Would you copy out only the lines from the one with "At what coordinates should I click to accomplish: Select" to the end of the records, exactly as they stand?
[MATERIAL FOR THIS EXERCISE]
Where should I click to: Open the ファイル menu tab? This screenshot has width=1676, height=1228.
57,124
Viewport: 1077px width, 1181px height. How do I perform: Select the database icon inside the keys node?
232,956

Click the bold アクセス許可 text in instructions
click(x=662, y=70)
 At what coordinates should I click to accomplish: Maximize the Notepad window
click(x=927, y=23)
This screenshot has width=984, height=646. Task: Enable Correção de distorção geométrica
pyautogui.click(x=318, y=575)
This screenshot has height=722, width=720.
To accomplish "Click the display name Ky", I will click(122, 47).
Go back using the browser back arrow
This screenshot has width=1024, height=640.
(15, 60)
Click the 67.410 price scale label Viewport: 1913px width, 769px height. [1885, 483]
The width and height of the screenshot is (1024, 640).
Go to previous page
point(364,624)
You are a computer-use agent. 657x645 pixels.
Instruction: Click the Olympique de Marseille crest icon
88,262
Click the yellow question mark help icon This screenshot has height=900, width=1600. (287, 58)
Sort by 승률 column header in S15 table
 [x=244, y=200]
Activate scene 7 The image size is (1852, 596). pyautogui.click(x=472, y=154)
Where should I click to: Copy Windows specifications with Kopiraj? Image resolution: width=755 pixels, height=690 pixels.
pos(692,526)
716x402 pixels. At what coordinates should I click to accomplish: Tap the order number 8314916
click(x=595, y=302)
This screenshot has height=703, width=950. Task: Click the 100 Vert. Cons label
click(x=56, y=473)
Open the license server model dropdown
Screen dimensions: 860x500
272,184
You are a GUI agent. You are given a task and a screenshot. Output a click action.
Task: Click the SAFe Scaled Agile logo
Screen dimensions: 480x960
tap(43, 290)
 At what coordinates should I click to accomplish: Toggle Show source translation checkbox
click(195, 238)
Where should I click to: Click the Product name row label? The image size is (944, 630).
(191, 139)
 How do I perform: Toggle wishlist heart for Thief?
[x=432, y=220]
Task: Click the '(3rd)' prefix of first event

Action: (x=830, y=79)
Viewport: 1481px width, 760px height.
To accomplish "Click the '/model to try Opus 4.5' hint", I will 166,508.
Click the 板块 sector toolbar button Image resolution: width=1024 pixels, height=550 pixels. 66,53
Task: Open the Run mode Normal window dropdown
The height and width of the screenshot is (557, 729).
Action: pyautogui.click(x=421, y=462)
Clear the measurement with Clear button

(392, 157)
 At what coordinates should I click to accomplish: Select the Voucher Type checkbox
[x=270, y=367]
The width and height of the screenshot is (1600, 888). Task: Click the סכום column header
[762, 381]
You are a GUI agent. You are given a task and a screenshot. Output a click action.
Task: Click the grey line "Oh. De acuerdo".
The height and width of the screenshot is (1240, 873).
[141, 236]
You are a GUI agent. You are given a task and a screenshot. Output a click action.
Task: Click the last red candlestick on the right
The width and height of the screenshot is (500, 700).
[/MATERIAL FOR THIS EXERCISE]
- [RESPONSE BOX]:
 At what coordinates should I click to accomplish: Select the Voucher Type checkbox
[x=270, y=367]
The width and height of the screenshot is (1600, 888). Task: Click the סכום column header
[762, 381]
You are a GUI agent. You are given a task and a screenshot. Output a click action.
Task: Click the grey line "Oh. De acuerdo".
The height and width of the screenshot is (1240, 873).
[141, 236]
You are a GUI agent. You are given a task and a screenshot. Output a click action.
Task: Click the last red candlestick on the right
The width and height of the screenshot is (500, 700).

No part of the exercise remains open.